Things to do:
1. In the App Thinning passage, rewrite the part from "This year if" to "just talked about.", changing "Xcode 10" to "Xcode 11".
2. Answer these questions from the App Thinning passage:
(a) What is the new version of App Thinning called?
(b) Which range of iOS versions is given as an example of earlier versions an application can still target?
(c) What is not preserved when an application is back deployed to an earlier version?
3. Carry on the App Thinning passage from where it stops.

Quoted passage:

────────────────

This year if you build your project with Xcode 10 and the iOS 12 family of SDKs, your project is automatically going to benefit from all the optimizations and new compressions that I just talked about.
However, if you back deploy your application to an earlier version the new optimizations are not preserved.
And that is because App Thinning has to generate variants that are compatible to the earlier versions of the targeted platform.
This isn't ideal and more importantly, we really want all of your assets to be deployed in the most optimal manner. So I'm happy to announce this year we're introducing a new version of App Thinning, called OS Variant Thinning.
With OS Variant Thinning your application can still target those that are on earlier versions of your target platform, say in this case from iOS 9 all the way to iOS 11.
And for those that are running on the latest version of iOS, OS Variant Thinning is able to generate a special variant of your project that has all the latest optimizations and compression types. This way everybody is able to get the most effective version of your project and everybody's happy.
So that was App Thinning and backward deployment.
Now I'd like to walk you through an example of how you can exercise the same App Thinning expert workflow locally within Xcode.

────────────────

Dataset excerpts:

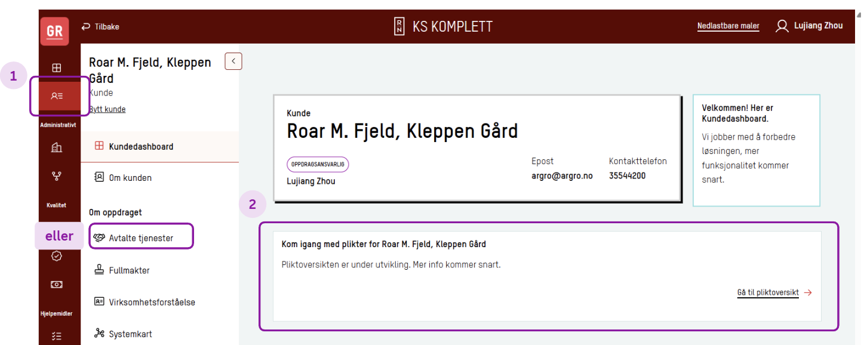Open the checkmark badge icon under Kvalitet
Viewport: 864px width, 345px height.
pyautogui.click(x=57, y=256)
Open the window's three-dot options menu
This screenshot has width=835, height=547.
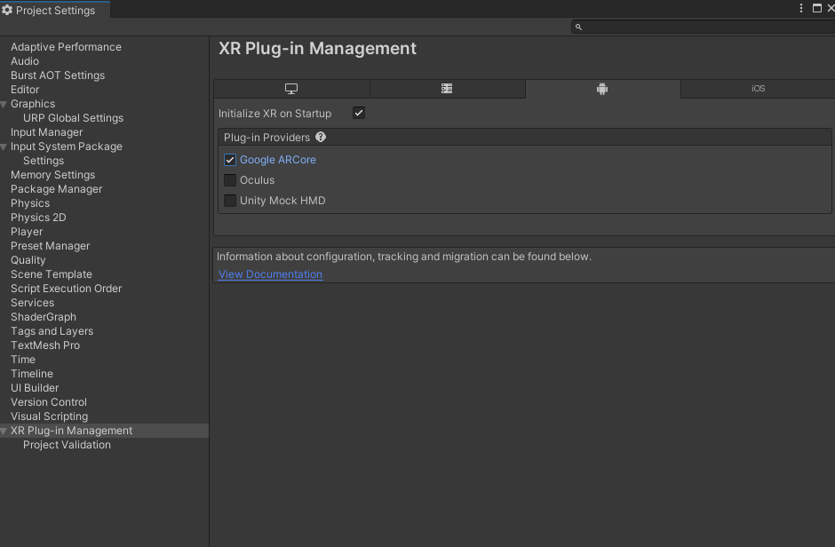[801, 8]
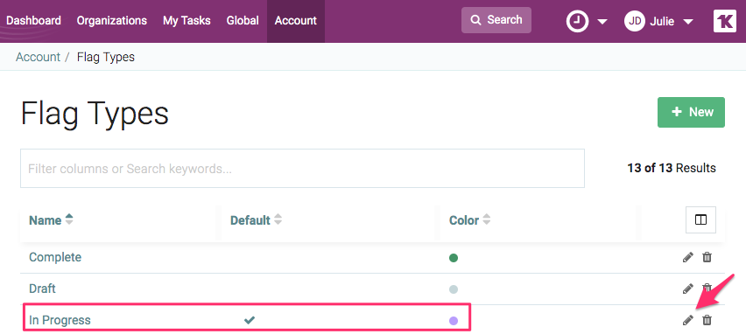Sort by Color column arrows
Viewport: 746px width, 334px height.
pyautogui.click(x=486, y=220)
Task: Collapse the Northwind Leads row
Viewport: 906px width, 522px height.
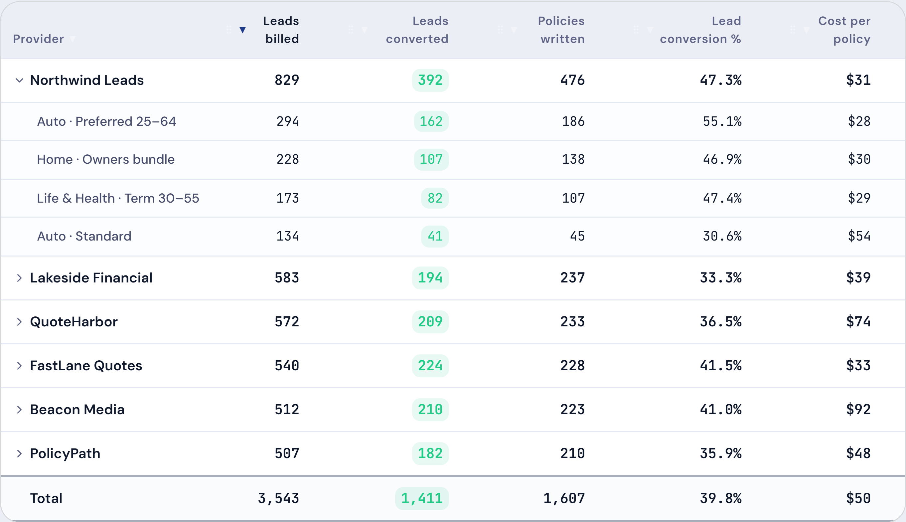Action: pos(19,80)
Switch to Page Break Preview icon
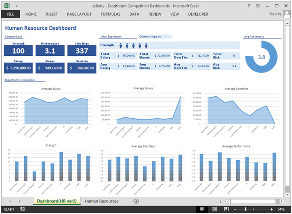The width and height of the screenshot is (292, 214). tap(226, 209)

────────────────

Results by task:
1.
This year if you build your project with Xcode 11 and the iOS 12 family of SDKs, your project is automatically going to benefit from all the optimizations and new compressions that I just talked about.

2.
(a) OS Variant Thinning
(b) iOS 9 through iOS 11
(c) The new optimizations

3.
It is a fairly simple process, all you have to do is go to Xcode archive button.
This will simply instruct Xcode to generate all variants of your project. Once that is done simply click on the Organizer button and that will bring up a window that shows all the variants generated for your project.
And here's a window for the garage band project that we took to perform this exercise.
The first thing that Xcode is going to ask is to select a type of distribution method that you can distribute all the variants that it just generated.
For the purpose of this exercise, simply select Ad Hoc Distribution.
And on the next window, in the App Thinning field, simply select all compatible device variants.
This will instruct Xcode to export all the variants that are targeting all the supported device types. Once this is done Xcode is able to synthesize a report that summarizes all the variants that it just generated.
And there are a few key data points that you can extract from the report to help you better understand the deployment of your project and again help to answer a few key questions such as how many variants are generated from my project, what do their sizes look like, and are there any rooms left for the optimization and fine-tuning for any particular variant. And it turns out that actually half the numbers generated for the garage project that it just exported and let's take a look at that.
So here on this chart it's going to show you the sizes of all the variants generated for a select set of device models.
And these are the sizes generated for the iOS 11 and earlier versions of the variants.
Now because garage band is a fairly large project, with tens of thousands of image artwork the sizes of the generated variants range from 90 to over 100 megabytes.
And here are the numbers for the iOS 12 variants.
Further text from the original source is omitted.